Di fatto l’informazione è stata trasformata in semplice comunicazione delle fonti ufficiali; una sorta di ‘bollettinizzazione’ del ruolo dell’informazione, avendo per lo più i giornalisti abdicato al lavoro di verifica, di confronto, controcanto, che dovrebbe essere parte se non preminente, quantomeno essenziale, del loro lavoro.
Rispetto alle informazioni mediche e scientifiche il giornalista ha poi delle regole chiare da seguire (10). Tra queste le più importanti sono l’affidarsi a fonti accreditate, la tutela della privacy del malato, l’evitare toni sensazionalistici: tutti principi che in questi mesi sono stati completamente disattesi, o assunti in maniera del tutto parziale.

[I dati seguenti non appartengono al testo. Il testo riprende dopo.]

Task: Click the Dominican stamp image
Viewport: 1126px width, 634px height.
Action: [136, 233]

Dalle fonti accreditate sono state ad esempio regolarmente espunte, tranne rarissime eccezioni, le voci non allineate alla versione ufficiale, quelle critiche, e questo indipendentemente dal curriculum accademico (si vedano le recenti decisioni assunte dalla Regione Campania inerenti la comunicazione tra medici e media).
Riguardo alla tutela della privacy (si pensi al caso Briatore succitato, o a quello di Berlusconi (11), per rimanere sulla punta di un iceberg enorme in cui le storie locali di persone sbattute spesso in maniera scorretta in prima pagina si contano oramai a centinaia) le falle sono state enormi ed in alcuni casi molto discutibili. Sui toni sensazionalistici basti guardare l’enfasi con cui le notizie vengono comunicate, la reiterazione ossessiva di immagini ‘eccessivamente icastiche’ come quelle delle bare di Bergamo e dei camion militari. Tutti elementi tesi ad instillare negli occhi e nelle menti del pubblico uno stato di tensione continuo.

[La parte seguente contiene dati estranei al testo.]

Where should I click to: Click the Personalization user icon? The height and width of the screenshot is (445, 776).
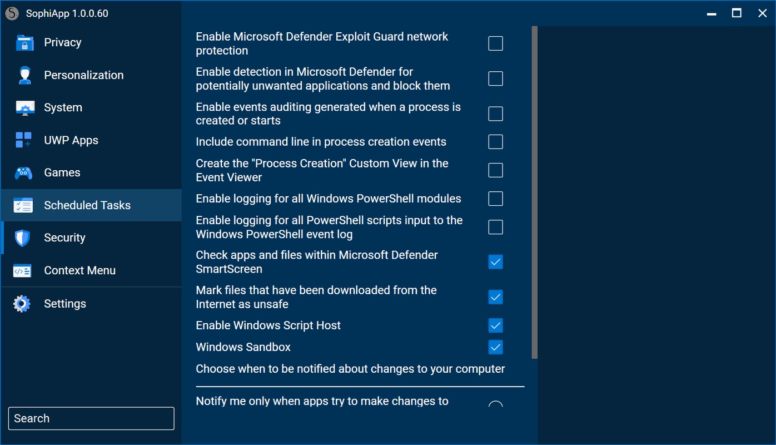(x=24, y=75)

Ciò cui abbiamo assistito e cui stiamo assistendo è dunque un pessimo segnale per la qualità della nostra informazione.
Quelli che abbiamo davanti saranno mesi presumibilmente ancora più difficili, perché all’endemizzazione del virus, si accompagnerà l’adozione di misure draconiane, ed il rischio che la tensione sociale aumenti anche in virtù di una crisi economica per ora sopita dal blocco dei licenziamenti e dai provvedimenti ‘tampone’ (mai termine fu più appropriato) che sono stati adottati.

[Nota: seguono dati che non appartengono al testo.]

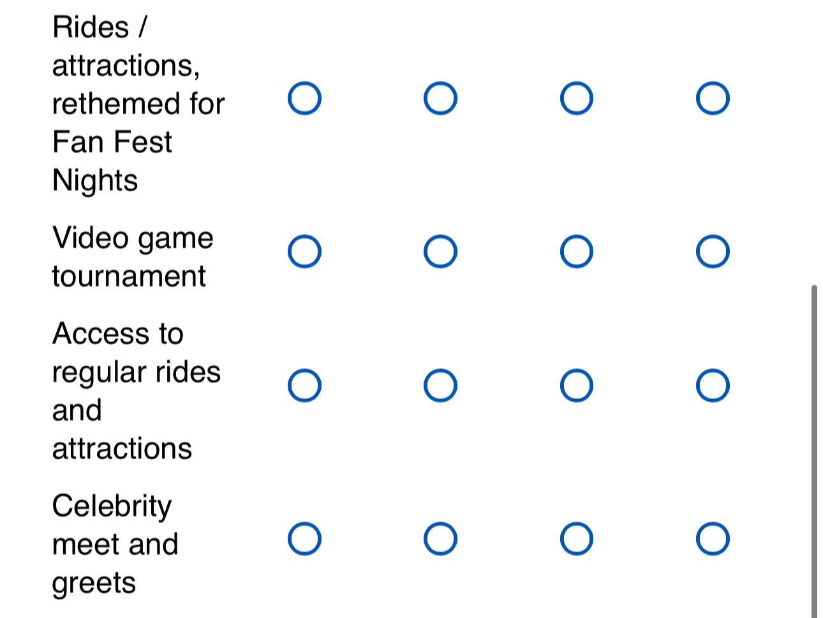Viewport: 823px width, 618px height.
Task: Select fourth radio option for Rides / attractions rethemed
Action: click(x=713, y=98)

Per questo sarà sempre più necessario proteggere, incoraggiare e valorizzare le poche voci che in questi mesi hanno cercato quantomeno di tener accesa una seppur flebile fiammella critica rispetto all’uniformità della narrazione presentata dal mainstream quasi nella sua interezza. Compito gravoso ma necessario che per altro coincide significativamente con l’essenza stessa della scienza, che si nutre e progredisce attraverso una dialettica continua, in cui la questione della negazione è altrettanto fondamentale quanto quella della conferma.
Un’informazione indipendente tuttavia non può esistere senza un pubblico indipendente. Un pubblico cioè che ne avverta l’importanza e l’esigenza, e che sia dunque in grado di richiederla e supportarla.
E’ per questo che la questione della qualità dell’informazione sarà strettamente connessa con quella della qualità del dibattito scientifico, politico, ed in ultima analisi, democratico.